University Provost Alan M. Garber '76 in 2015.
University Provost Alan M. Garber '76 in 2015. By Gladys M Kisela
By Caroline S. Engelmayer, Crimson Staff Writer

University Provost Alan M. Garber ’76 criticized the Republican tax overhaul in an email sent to Harvard affiliates last week, warning the legislation would “broadly reduce benefits that support higher education.”

In the email, Garber discussed how various measures in both the Senate and House version of the bill could affect students and staff at Harvard. Several measures in the House bill, in particular, could affect how the University supports its students.

Passed on Nov. 16, the House bill ends the tax reduction for interest on student loans and consolidates credits for higher education expenses. It also repeals the tax-exempt status of the “qualified tuition reduction”—tuition lowered by a university for its employees and paid graduate students.
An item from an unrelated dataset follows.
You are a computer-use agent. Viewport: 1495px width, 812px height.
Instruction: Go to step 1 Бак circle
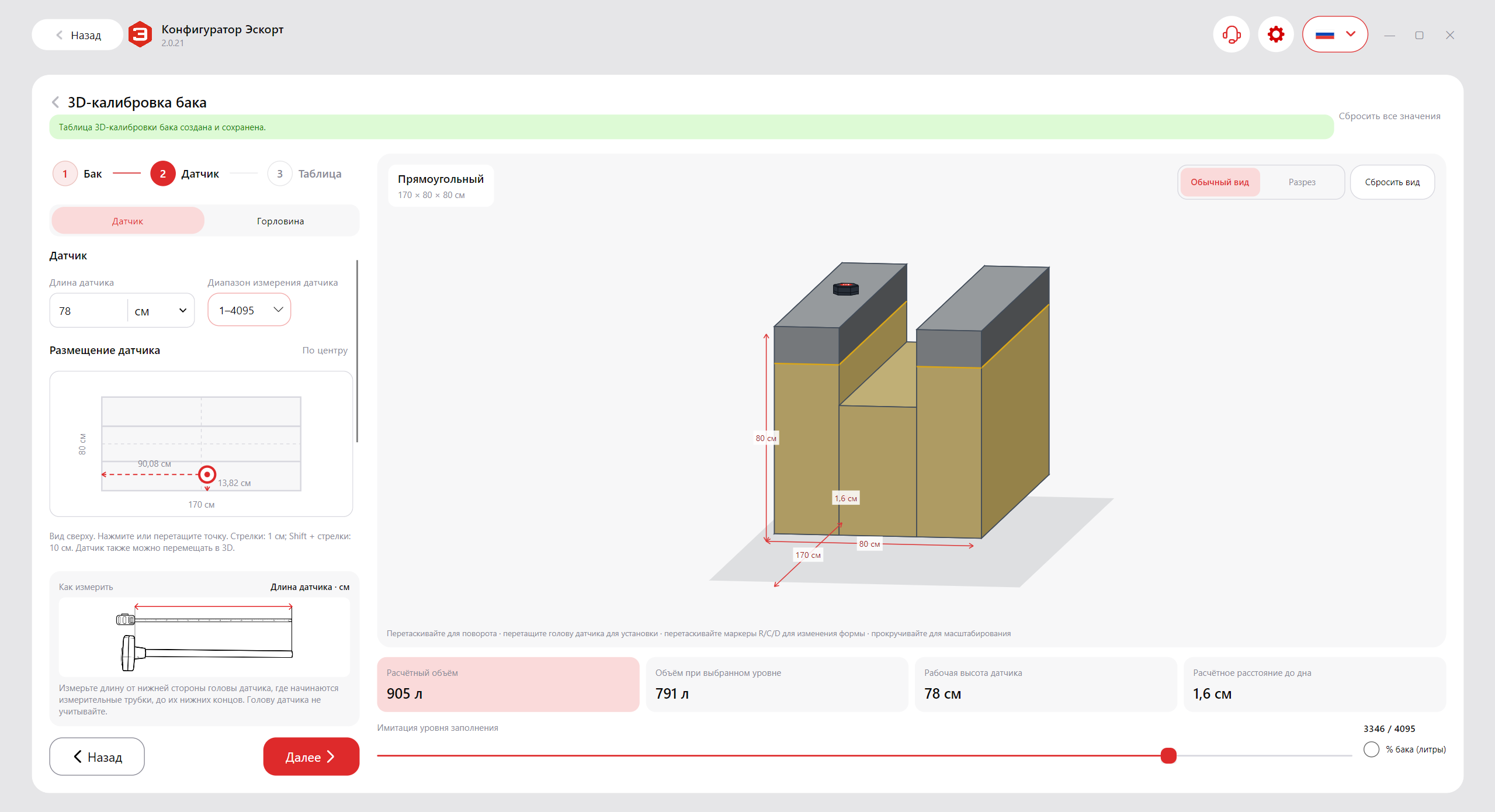[x=65, y=173]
Harvard currently practices this type of tuition reduction, giving out roughly $45,000 per year to each graduate student, though that amount drops to roughly $12,000 after the first two years of a Ph.D program.

If the bill becomes a law, these tuition grants could be counted along with graduate students’ stipends as taxable income, a change which would push students into a higher tax bracket.

The Senate will soon vote on the new tax plan. While the Senate Finance Committee has approved the House’s measures, the Senate version of the bill does not currently designate tuition reductions as taxable income.

Garber wrote that, if students’ tuition assistance is counted as taxable income, students would pay a significant portion of their income as taxes.

“The resulting tax burden would be grossly disproportionate to the stipends received by most students,” he wrote.

The Republican plans would also make the University’s endowment taxable, which Garber sharply criticized.

“In both the House and Senate, the tax bills include an unprecedented tax on the net investment income of the University, including the endowment,” Garber wrote. “Under current proposals, we estimate that the cost to Harvard next year would be $43 million.”

Harvard affiliates, ranging from University President Drew G. Faust to Harvard’s student unionization effort, are decrying the bill and urging Congress not to make it law. Garber wrote that Faust spent several days in Washington this month lobbying lawmakers about the legislation.

Harvard Graduate Student Union-United Auto Workers, the University’s student unionization effort, organized a phone bank on Nov. 10 to lobby against the proposal. The union plans to hold a rally on Wednesday. Afterwards, HGSU-UAW will hold a phone bank to call members of Congress.

A message on the union’s Facebook page says the tax plan includes a “giant tax hike on graduate students.”

“The bill would double or even triple many students’ taxes, making graduate school an unaffordable proposition except for those already independently wealthy,” it reads.

Garber wrote he and other administrators are still deciding how to respond if the Senate passes the bill.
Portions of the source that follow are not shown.